(Dataset items)
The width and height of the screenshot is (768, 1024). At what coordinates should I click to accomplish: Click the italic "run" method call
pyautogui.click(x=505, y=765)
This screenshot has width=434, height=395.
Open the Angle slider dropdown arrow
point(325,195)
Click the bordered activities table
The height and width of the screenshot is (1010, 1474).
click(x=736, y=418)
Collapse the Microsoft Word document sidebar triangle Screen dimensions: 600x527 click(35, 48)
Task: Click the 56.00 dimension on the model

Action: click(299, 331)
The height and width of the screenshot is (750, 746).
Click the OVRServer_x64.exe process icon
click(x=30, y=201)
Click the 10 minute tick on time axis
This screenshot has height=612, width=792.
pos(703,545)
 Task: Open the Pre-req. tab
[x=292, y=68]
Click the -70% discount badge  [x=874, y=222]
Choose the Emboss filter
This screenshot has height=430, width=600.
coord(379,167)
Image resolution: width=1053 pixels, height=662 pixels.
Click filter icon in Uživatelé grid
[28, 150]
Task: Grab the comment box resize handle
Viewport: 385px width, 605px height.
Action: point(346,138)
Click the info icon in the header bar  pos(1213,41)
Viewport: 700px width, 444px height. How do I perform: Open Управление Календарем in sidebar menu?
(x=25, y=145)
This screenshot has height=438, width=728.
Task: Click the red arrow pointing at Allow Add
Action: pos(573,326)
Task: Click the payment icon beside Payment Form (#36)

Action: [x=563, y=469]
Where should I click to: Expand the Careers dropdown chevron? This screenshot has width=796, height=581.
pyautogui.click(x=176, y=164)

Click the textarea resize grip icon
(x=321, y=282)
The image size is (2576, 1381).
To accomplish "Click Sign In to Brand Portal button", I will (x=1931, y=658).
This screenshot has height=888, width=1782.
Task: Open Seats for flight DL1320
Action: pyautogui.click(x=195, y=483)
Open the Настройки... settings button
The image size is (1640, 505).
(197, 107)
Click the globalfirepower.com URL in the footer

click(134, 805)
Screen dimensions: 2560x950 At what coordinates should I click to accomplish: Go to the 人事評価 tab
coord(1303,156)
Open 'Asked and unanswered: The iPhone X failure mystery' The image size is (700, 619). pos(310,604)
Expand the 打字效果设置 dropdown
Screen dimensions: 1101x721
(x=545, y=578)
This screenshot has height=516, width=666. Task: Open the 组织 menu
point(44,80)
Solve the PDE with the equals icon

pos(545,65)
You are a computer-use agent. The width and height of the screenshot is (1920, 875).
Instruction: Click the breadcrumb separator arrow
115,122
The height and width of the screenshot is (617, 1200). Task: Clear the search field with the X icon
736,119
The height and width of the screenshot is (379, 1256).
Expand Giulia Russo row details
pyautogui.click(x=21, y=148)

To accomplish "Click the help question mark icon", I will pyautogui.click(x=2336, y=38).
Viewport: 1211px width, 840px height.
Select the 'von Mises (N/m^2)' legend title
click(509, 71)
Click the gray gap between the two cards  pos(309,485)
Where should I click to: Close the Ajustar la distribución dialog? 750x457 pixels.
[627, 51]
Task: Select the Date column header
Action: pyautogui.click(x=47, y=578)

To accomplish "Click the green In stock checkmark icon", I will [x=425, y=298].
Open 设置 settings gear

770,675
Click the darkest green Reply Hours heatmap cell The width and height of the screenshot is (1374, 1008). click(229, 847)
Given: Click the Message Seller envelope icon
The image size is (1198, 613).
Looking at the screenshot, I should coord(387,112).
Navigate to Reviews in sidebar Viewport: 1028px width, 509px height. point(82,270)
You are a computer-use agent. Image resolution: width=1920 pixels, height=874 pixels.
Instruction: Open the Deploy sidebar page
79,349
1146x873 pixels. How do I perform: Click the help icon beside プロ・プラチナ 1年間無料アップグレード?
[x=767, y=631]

__REQUIRED WORK__
Reproduce each entry above. Every word must match.

__SOLUTION TO THIS TASK__
The width and height of the screenshot is (768, 1024). At what coordinates should I click to accomplish: Click the italic "run" method call
pyautogui.click(x=505, y=765)
This screenshot has width=434, height=395.
Open the Angle slider dropdown arrow
point(325,195)
Click the bordered activities table
The height and width of the screenshot is (1010, 1474).
click(x=736, y=418)
Collapse the Microsoft Word document sidebar triangle Screen dimensions: 600x527 click(35, 48)
Task: Click the 56.00 dimension on the model

Action: click(299, 331)
The height and width of the screenshot is (750, 746).
Click the OVRServer_x64.exe process icon
click(x=30, y=201)
Click the 10 minute tick on time axis
This screenshot has height=612, width=792.
pos(703,545)
 Task: Open the Pre-req. tab
[x=292, y=68]
Click the -70% discount badge  [x=874, y=222]
Choose the Emboss filter
This screenshot has height=430, width=600.
coord(379,167)
Image resolution: width=1053 pixels, height=662 pixels.
Click filter icon in Uživatelé grid
[28, 150]
Task: Grab the comment box resize handle
Viewport: 385px width, 605px height.
Action: point(346,138)
Click the info icon in the header bar  pos(1213,41)
Viewport: 700px width, 444px height. How do I perform: Open Управление Календарем in sidebar menu?
(x=25, y=145)
This screenshot has height=438, width=728.
Task: Click the red arrow pointing at Allow Add
Action: pos(573,326)
Task: Click the payment icon beside Payment Form (#36)

Action: [x=563, y=469]
Where should I click to: Expand the Careers dropdown chevron? This screenshot has width=796, height=581.
pyautogui.click(x=176, y=164)

Click the textarea resize grip icon
(x=321, y=282)
The image size is (2576, 1381).
To accomplish "Click Sign In to Brand Portal button", I will (x=1931, y=658).
This screenshot has height=888, width=1782.
Task: Open Seats for flight DL1320
Action: pyautogui.click(x=195, y=483)
Open the Настройки... settings button
The image size is (1640, 505).
(197, 107)
Click the globalfirepower.com URL in the footer

click(134, 805)
Screen dimensions: 2560x950 At what coordinates should I click to accomplish: Go to the 人事評価 tab
coord(1303,156)
Open 'Asked and unanswered: The iPhone X failure mystery' The image size is (700, 619). pos(310,604)
Expand the 打字效果设置 dropdown
Screen dimensions: 1101x721
(x=545, y=578)
This screenshot has height=516, width=666. Task: Open the 组织 menu
point(44,80)
Solve the PDE with the equals icon

pos(545,65)
You are a computer-use agent. The width and height of the screenshot is (1920, 875).
Instruction: Click the breadcrumb separator arrow
115,122
The height and width of the screenshot is (617, 1200). Task: Clear the search field with the X icon
736,119
The height and width of the screenshot is (379, 1256).
Expand Giulia Russo row details
pyautogui.click(x=21, y=148)

To accomplish "Click the help question mark icon", I will pyautogui.click(x=2336, y=38).
Viewport: 1211px width, 840px height.
Select the 'von Mises (N/m^2)' legend title
click(509, 71)
Click the gray gap between the two cards  pos(309,485)
Where should I click to: Close the Ajustar la distribución dialog? 750x457 pixels.
[627, 51]
Task: Select the Date column header
Action: pyautogui.click(x=47, y=578)

To accomplish "Click the green In stock checkmark icon", I will [x=425, y=298].
Open 设置 settings gear

770,675
Click the darkest green Reply Hours heatmap cell The width and height of the screenshot is (1374, 1008). click(229, 847)
Given: Click the Message Seller envelope icon
The image size is (1198, 613).
Looking at the screenshot, I should coord(387,112).
Navigate to Reviews in sidebar Viewport: 1028px width, 509px height. point(82,270)
You are a computer-use agent. Image resolution: width=1920 pixels, height=874 pixels.
Instruction: Open the Deploy sidebar page
79,349
1146x873 pixels. How do I perform: Click the help icon beside プロ・プラチナ 1年間無料アップグレード?
[x=767, y=631]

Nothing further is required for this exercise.